To: lifeisgood who wrote (105412)2/16/2008 7:52:20 PM
From: bentwayRespond to of 306849
 
"I live in the midwest now. The midwest too has experienced the effects of overleverage and easy credit. It didn't necessarily show up in inflated home prices."

I think everyplace in the country did, in different ways. How many marginal people are in homes that with normal terms, 10, 20% down, fixed rate, that they normally could never have qualified for? How many are sweating the next rate reset? A lot I think, everywhere.



To: lifeisgood who wrote (105412)2/17/2008 1:07:01 AM
From: RJA_Respond to of 306849
 
>>Ultimately, things we buy (homes, farmland, etc.) must be priced according to income level.

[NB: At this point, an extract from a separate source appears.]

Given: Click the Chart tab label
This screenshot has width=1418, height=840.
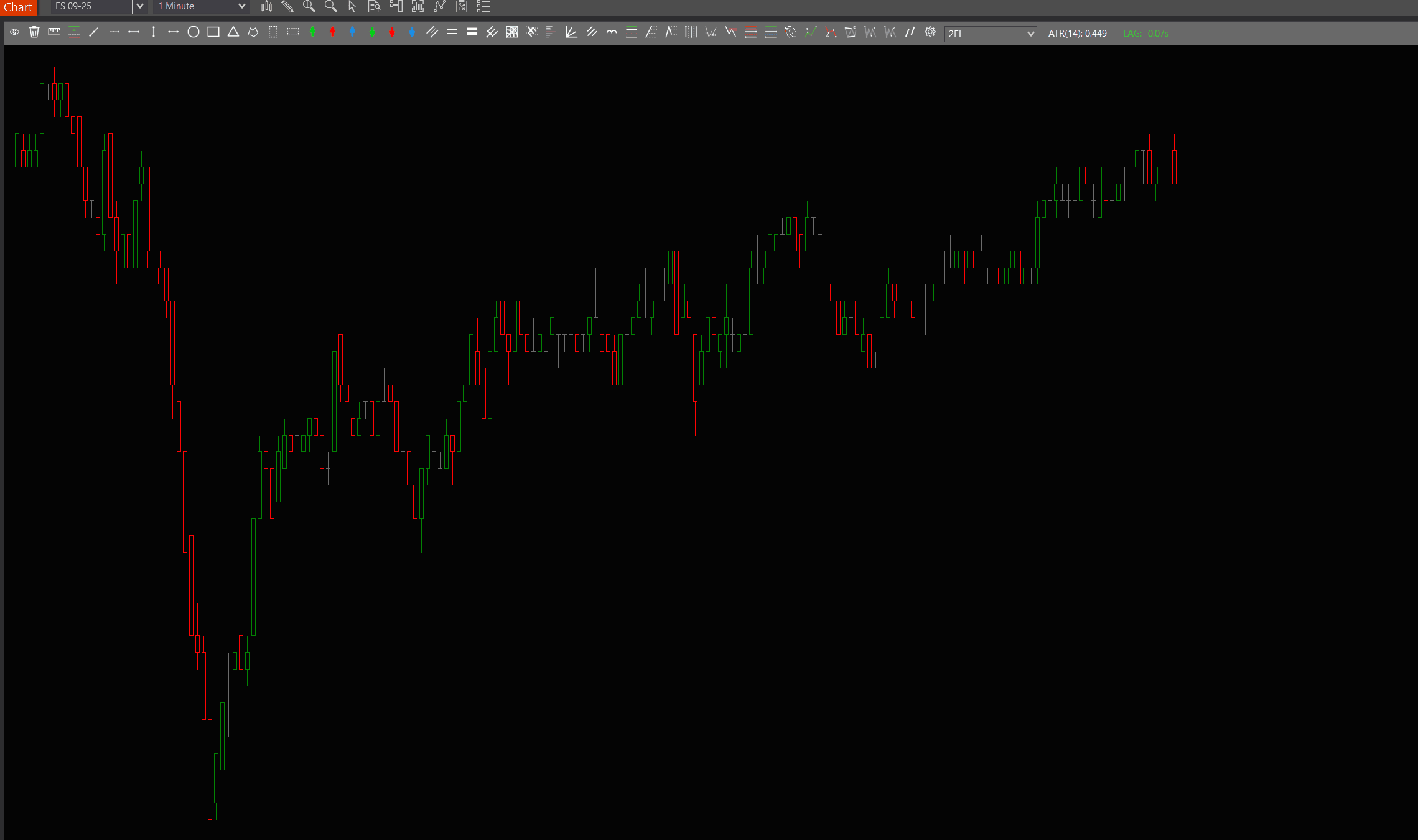Looking at the screenshot, I should [18, 7].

Yup. In this case the gross income of farmers. Same since end of October last -- 3.5 months:

stockcharts.com

stockcharts.com

>>I recently sold inherited farmland for $4000/acre. That is insane when considering that the same land sold for $600 - $800 10 years ago.

POG over 8 yrs:

kitco.com

These are indicators of hyperinflation... If this turns out to be the case, insane will be those who sold farmland.

I would rather not see this, but for ben the value of currency does not seem to be high on his list. When currency looses value, tangibles (especially useful tangibles) including farm land go up in value.

I would rather not be right on this, as the end game gets very ugly.